L’agglomération dispose bien de captages périphériques à l’Est, mais la présence de nitrates rend l’eau de moins bonne qualité. Dans une Métropole de Lyon en plein développement où les robinets étaient jusqu’ici grand ouvert, la question du partage d’une ressource moins abondante se pose.
Traitement accru, rareté : le prix de l’eau va augmenter. En cause, la baisse des précipitations, la hausse de l’évapotranspiration et la baisse des apports neigeux dus au changement climatique. Selon les travaux du Plan Bleu Méditerranée cités par la Métropole :
« Aux horizons 2050 et 2100, les écoulements du Rhône pourraient baisser de 15 à 30 % en moyenne, et de 30 à 40 % en été ».

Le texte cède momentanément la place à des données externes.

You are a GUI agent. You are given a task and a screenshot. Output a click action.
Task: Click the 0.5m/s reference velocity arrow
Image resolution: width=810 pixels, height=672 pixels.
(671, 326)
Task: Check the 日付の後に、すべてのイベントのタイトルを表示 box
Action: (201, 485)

Bonjour l’impact sur la production hydroélectrique et sur le système de refroidissement des centrales nucléaires.
Les sécheresses estivales vont également se multiplier. Selon Météo France, on passerait de 22 à 28 jours par an d’ici 2085. Avec les conséquences que l’on connaît déjà sur l’agriculture. Environ 30% de la surface agricole de la Métropole est équipée de systèmes d’irrigation.
La guerre de l’eau n’en est qu’à ses prémices.
Parallèlement, en hiver, les changements climatiques tendent plutôt vers une augmentation des risques de crues. Même si ces hypothèses demandent à être validées. Pour mémoire, le bassin de vie de Lyon (136 communes) est considéré comme un TRI (Territoire à risque important d’inondation). 38% de la population et 49% des emplois y sont classés en zone inondable (voir les cartes de synthèse). La Vallée de la chimie, par exemple, en fait partie…
Toute la problématique est résumée en une phrase dans le diagnostic de la Métropole :
« Face à la modification du régime hydrologique du Rhône, les systèmes actuels de protection et de prévention contre les crues seront-ils adaptés ? »
On craint que la réponse ne soit pas positive.